Science Tells Us Luck is Real – and We Help to Create It!
Fresh on the heels of a 2020 that most of us would rather forget, writing about “luck” might seem like an odd topic. But, with St. Patrick’s Day fast approaching, the subject of luck is bound to come up in conversation.
In the spirit of St. Patrick’s Day, let’s explore where the expression “luck of the Irish” comes from. Here are two leading theories:
- According to IrishCentral.com, the expression dates to the 19th century gold and silver rushes in America where the saying was used to describe some of the most famous and successful miners who were of Irish and Irish American descent. There’s a debate as to whether it’s intended to be a compliment (connoting a propensity for good fortune) or an offense (referring to “dumb” luck).
- Others believe the concept of luck and the Irish dates back thousands of year before that, specifically to the shamrock as a revered pagan symbol of luck and later as a token of good luck.
Whatever its origins, scientists tell us that what we commonly think of as “luck” is a very real phenomenon—something that can be learned and that is closely related to being optimistic and having a positive mindset.
Think about that the next time your personal relationships or even your business takes a turn for the worse.
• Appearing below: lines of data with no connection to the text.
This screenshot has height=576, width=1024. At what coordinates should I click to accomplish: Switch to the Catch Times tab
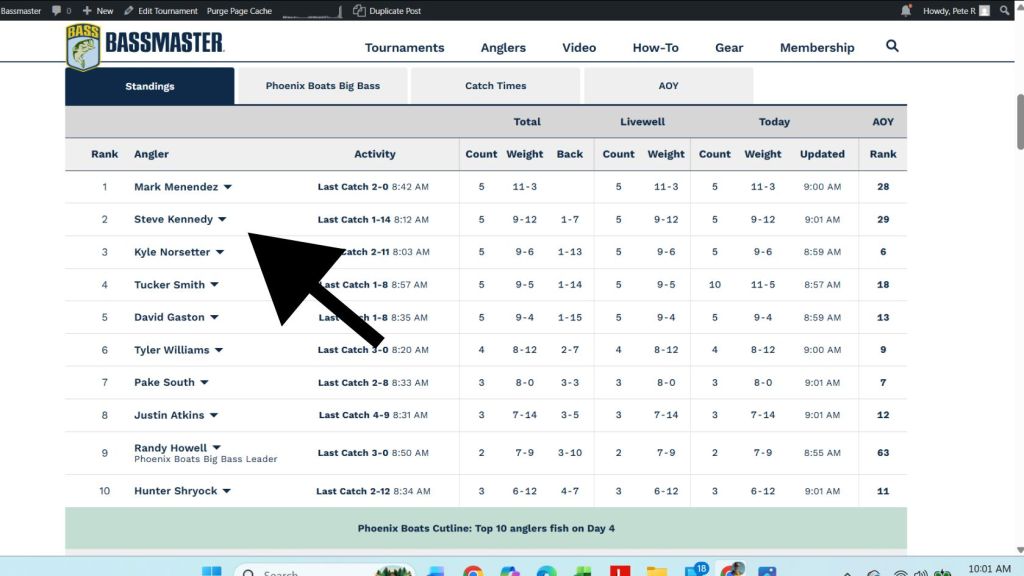(495, 86)
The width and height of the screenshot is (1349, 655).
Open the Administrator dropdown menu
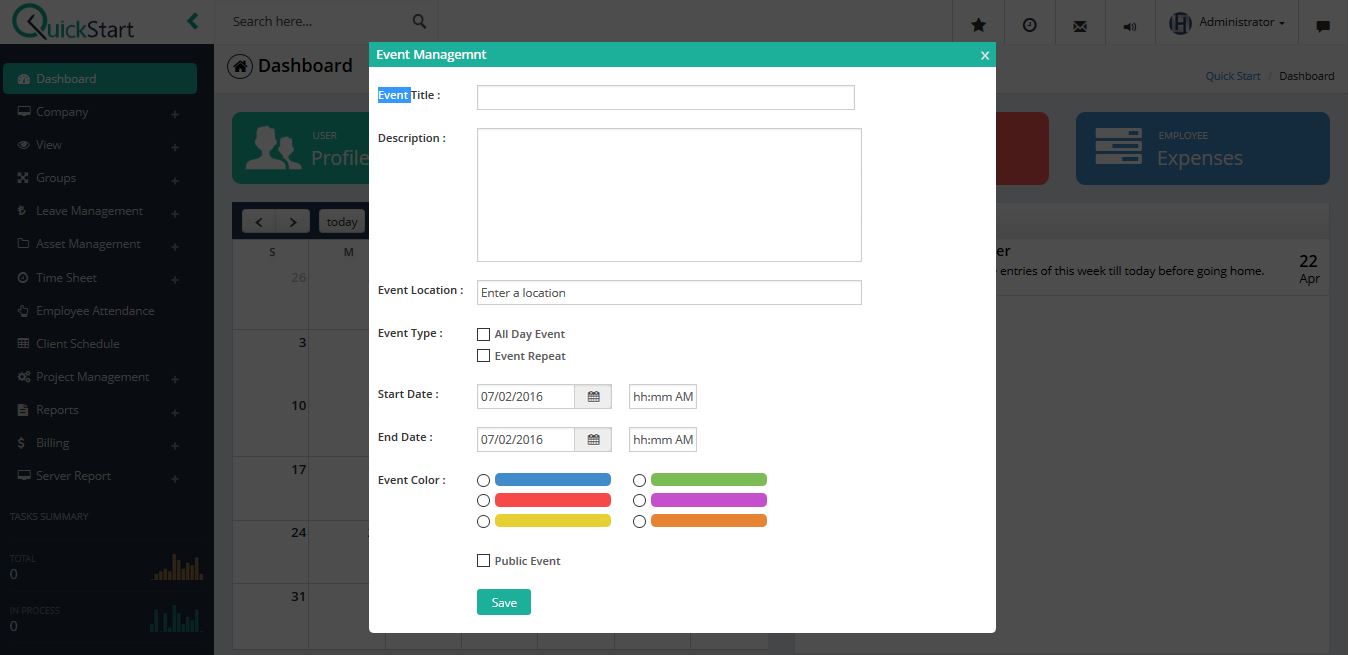click(1227, 21)
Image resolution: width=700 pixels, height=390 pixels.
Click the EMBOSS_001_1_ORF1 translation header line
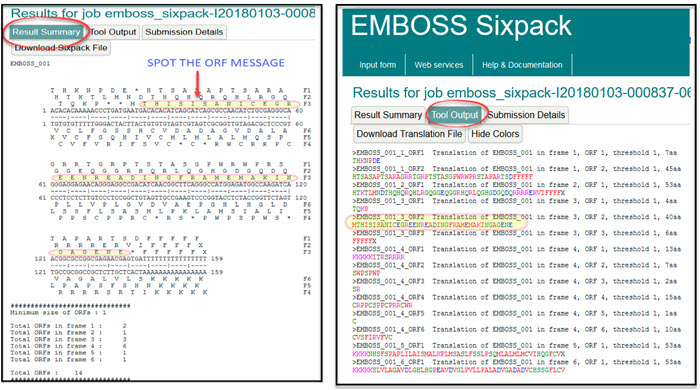click(514, 153)
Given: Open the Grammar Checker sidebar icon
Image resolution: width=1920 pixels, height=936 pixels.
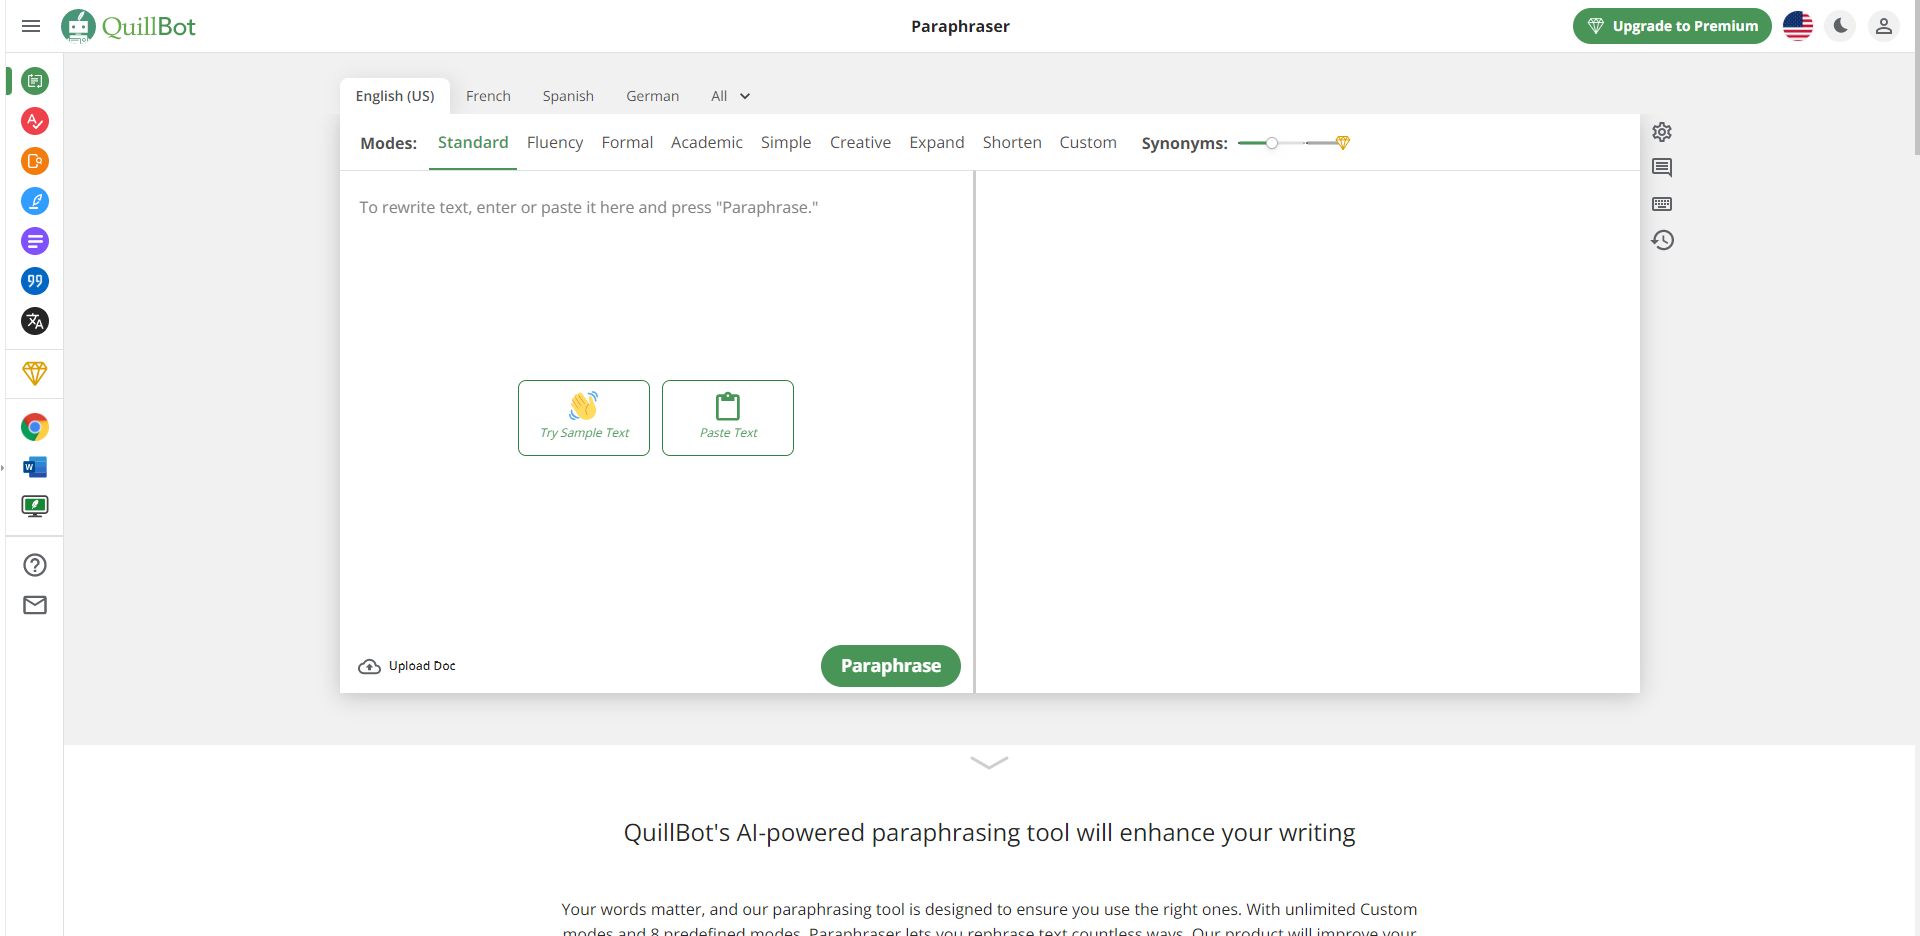Looking at the screenshot, I should pyautogui.click(x=35, y=121).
Do you always feel as though you’re destined to fail or that your destined to succeed? Clearly, with researchers telling us we create our own good fortune, how we think and act really does matter.
So this year, let’s think about those things and take actions that are most likely to bring about positive results for ourselves, our families, our neighbors, and even strangers we’re yet to meet. And if we’re being honest, I think we always knew that we shouldn’t be waiting for luck to find us. Instead, we should be making our own.
In the meantime, enjoy these interesting facts about St. Patrick’s Day that you might not have known. Cheers!
ST. PATRICK’S DAY FUN FACTS
- Originating in the 1600s as a religious observance to commemorate the life of Saint Patrick and the arrival of Christianity in Ireland, Patrick’s Day is celebrated on the anniversary of his death, March 17, 461 AD.
- Over the centuries, St. Patrick’s Day has become a symbol of Irish heritage and culture. Now celebrated all over the world, it wasn’t until the early 18th century, when Irish immigrants brought the tradition of St. Patrick’s Day over to the American colonies, that it became the celebration we are familiar with today.
- Patrick was not Irish. He was born in Britain in the late 300s AD. Captured by Irish raiders when he was 16, he was kept as a slave in Ireland for six years. It’s at this time he chose to convert to Christianity. Attempting escape back to Britain, he was captured by the French. He later claimed to have had a vision while a captive of the French, which told him to bring Christianity to the predominantly pagan and druidic Irish people.
- His real name was not Patrick. He was born Maewyn Succat. He only later chose to be known as “Patricius” or Patrick when he became a priest as an adult.
- Patrick is technically not a saint as he was never canonized by the Catholic Church. In the early tradition of the Church, it was common to view “exceptionally holy people” as saints rather than going through the official process of canonization.
- Patrick’s day used to be a dry holiday in Ireland. Traditionally celebrated as a “Saint’s Feast Day,” it was a strictly religious occasion with saw most pubs closed on March 17. Only in the last fifty years or so has it been celebrated in Ireland like it is in America, with parades, drinking, and revelry.
- The shamrock became associated with St. Patrick’s because, according to Irish legend, Saint Patrick used the three-leafed plant to help explain the “Holy Trinity” of the Christian church.
- While St. Patrick gets credit for driving all the snakes out of Ireland, most likely there were never very many snakes in Ireland to begin with. Fossil records reveal that Ireland has probably been too cold throughout the centuries to support many snakes.
- Perhaps unsurprisingly, St. Patrick’s Day is one of the biggest days for bars in the United States, behind only New Year’s, Christmas, and the Fourth of July. Worldwide, some 13 million pints of Guinness will be consumed on March 17. On a related note, Cabbage shipments increase 70% in the week leading up to St. Patrick’s Day.